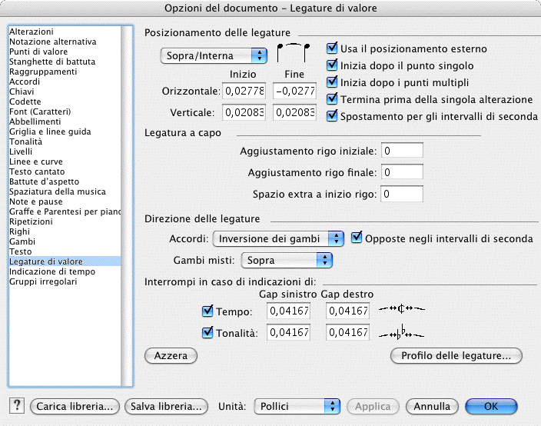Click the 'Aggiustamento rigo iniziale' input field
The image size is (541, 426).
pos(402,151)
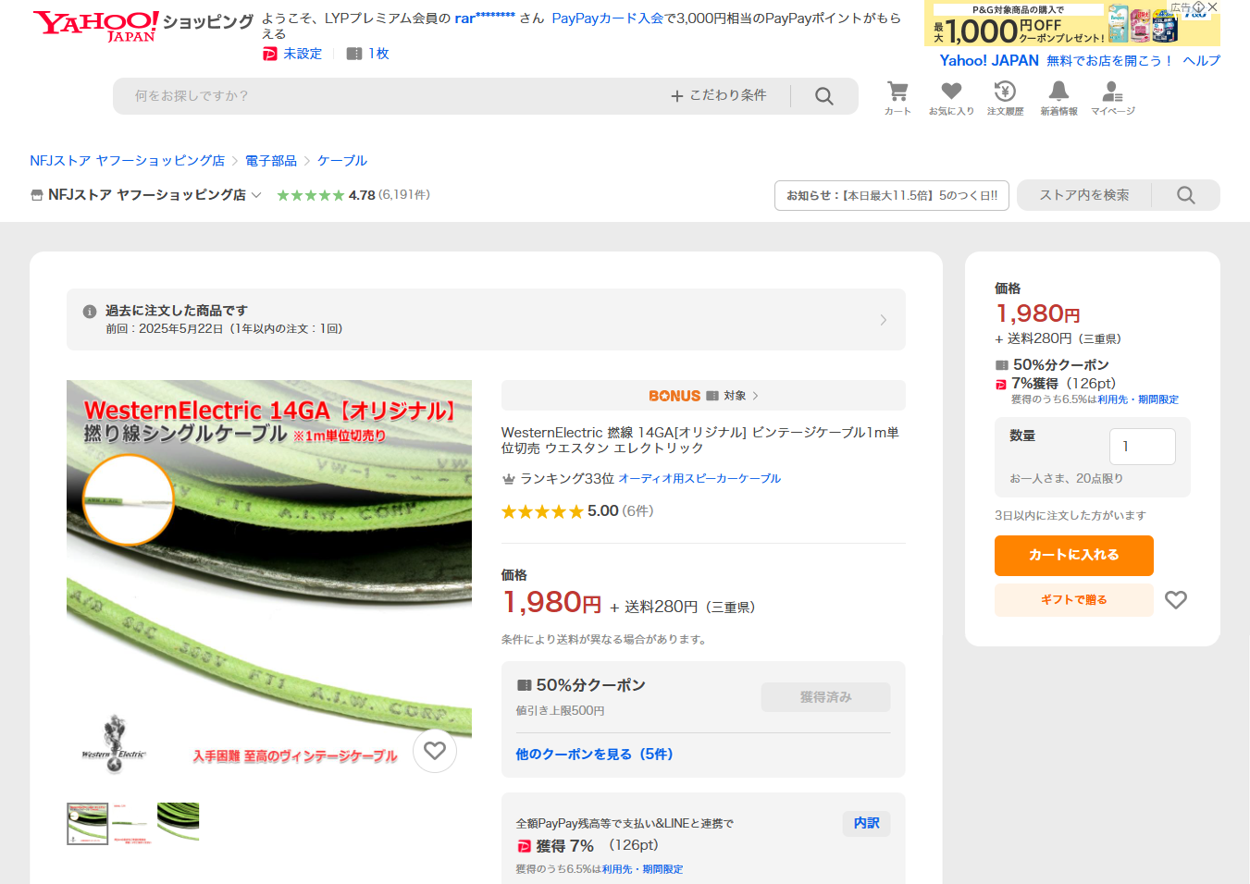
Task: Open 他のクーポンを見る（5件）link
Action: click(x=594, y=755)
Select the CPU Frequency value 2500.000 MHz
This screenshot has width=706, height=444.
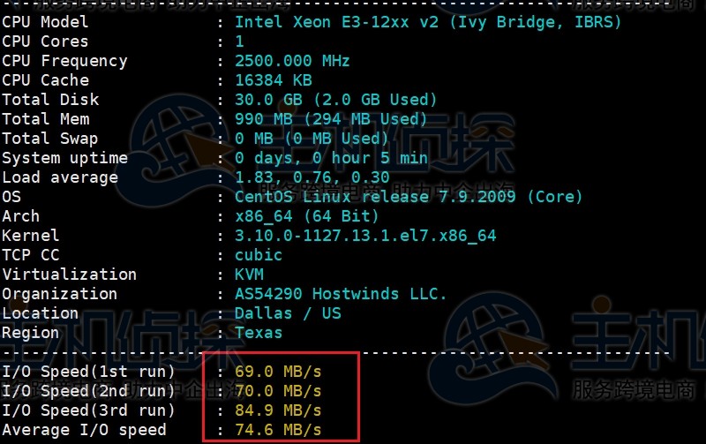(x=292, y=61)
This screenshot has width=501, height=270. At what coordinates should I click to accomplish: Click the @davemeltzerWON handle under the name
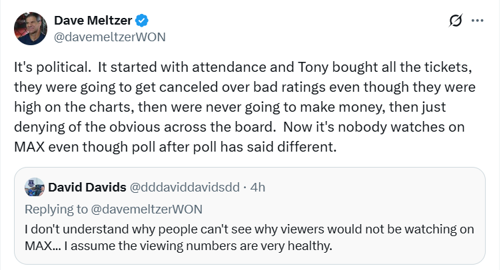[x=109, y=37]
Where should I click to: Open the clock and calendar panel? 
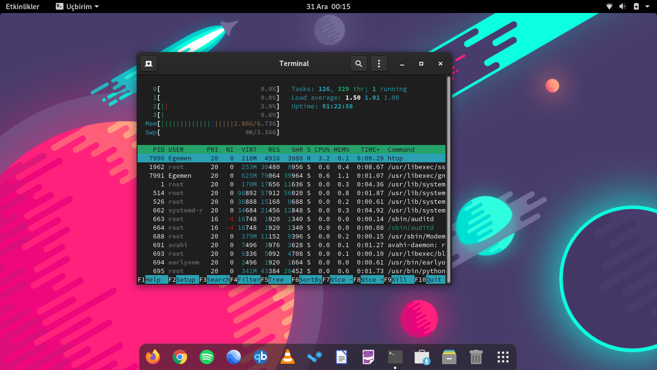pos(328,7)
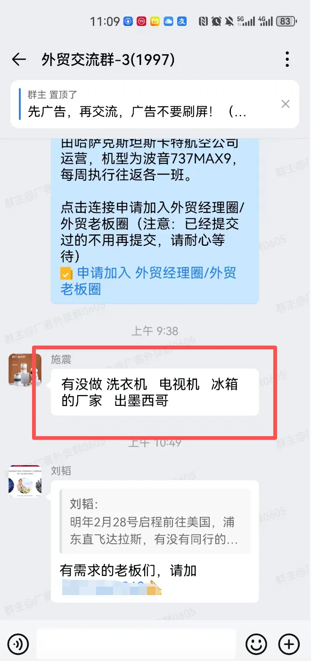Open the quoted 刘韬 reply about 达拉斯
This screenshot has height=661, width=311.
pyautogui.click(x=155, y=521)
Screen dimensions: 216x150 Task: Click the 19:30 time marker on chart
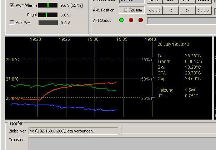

========================

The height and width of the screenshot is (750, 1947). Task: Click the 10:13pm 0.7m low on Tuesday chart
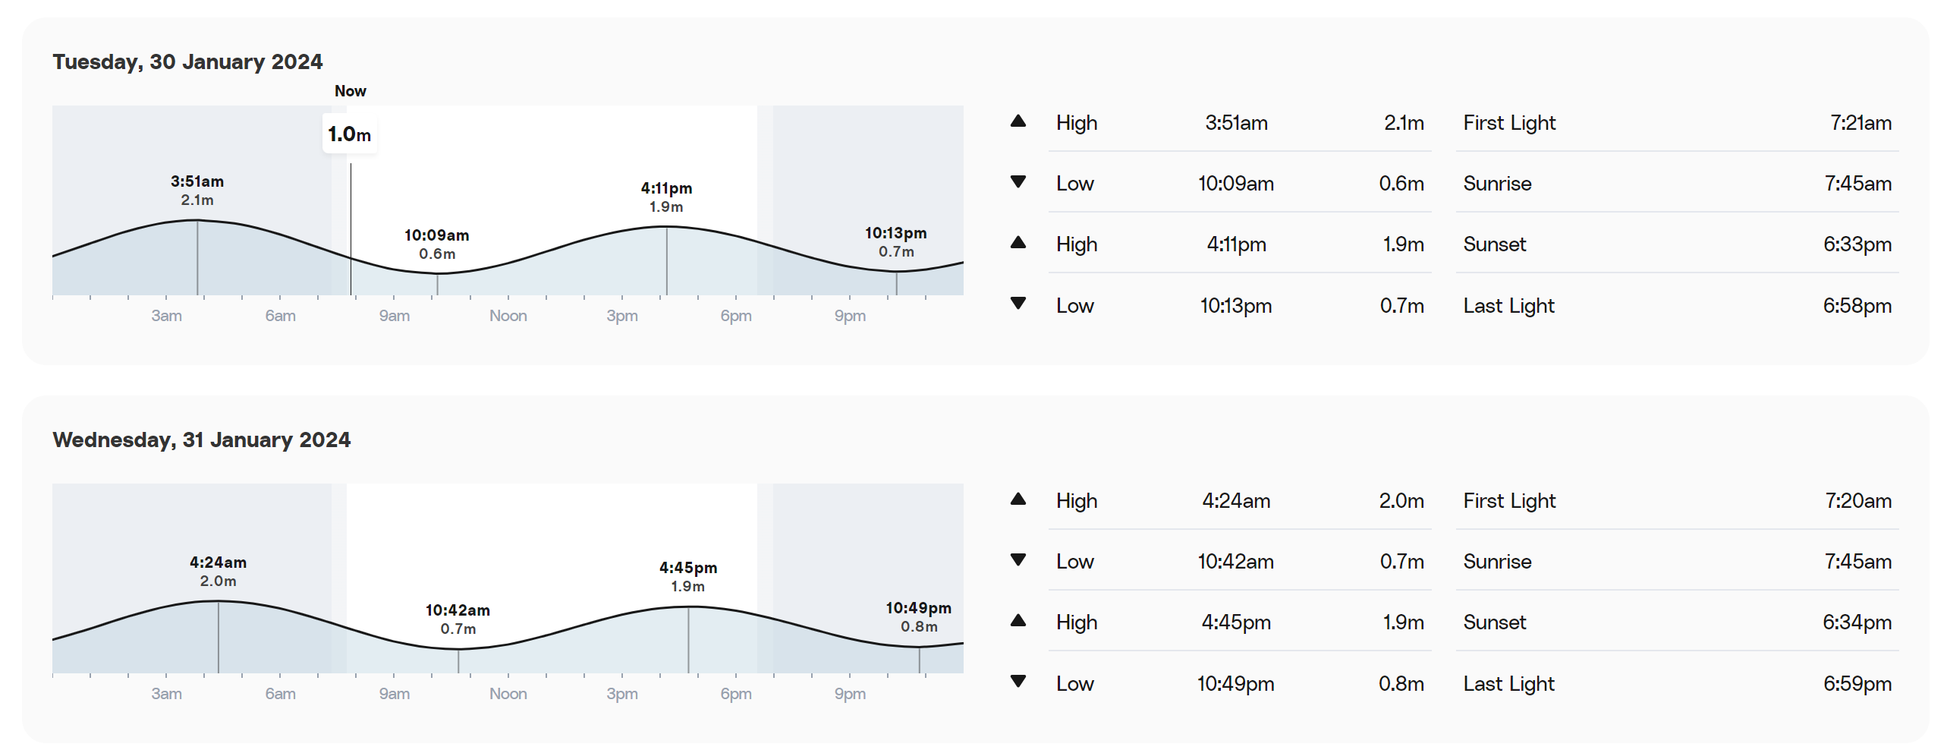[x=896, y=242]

========================

# Problem details
Above are some records. Output exactly the lines from the one that contains "This screenshot has width=706, height=444." to the one that contains "Screen dimensions: 216x150", keeping both, and omit the pictures.

# Written response
This screenshot has width=706, height=444.
(x=292, y=61)
This screenshot has width=501, height=270. At what coordinates should I click to accomplish: Click the @davemeltzerWON handle under the name
[x=109, y=37]
Where should I click to: Open the clock and calendar panel? 
pos(328,7)
Open the quoted 刘韬 reply about 达拉斯
This screenshot has height=661, width=311.
pyautogui.click(x=155, y=521)
Screen dimensions: 216x150 Task: Click the 19:30 time marker on chart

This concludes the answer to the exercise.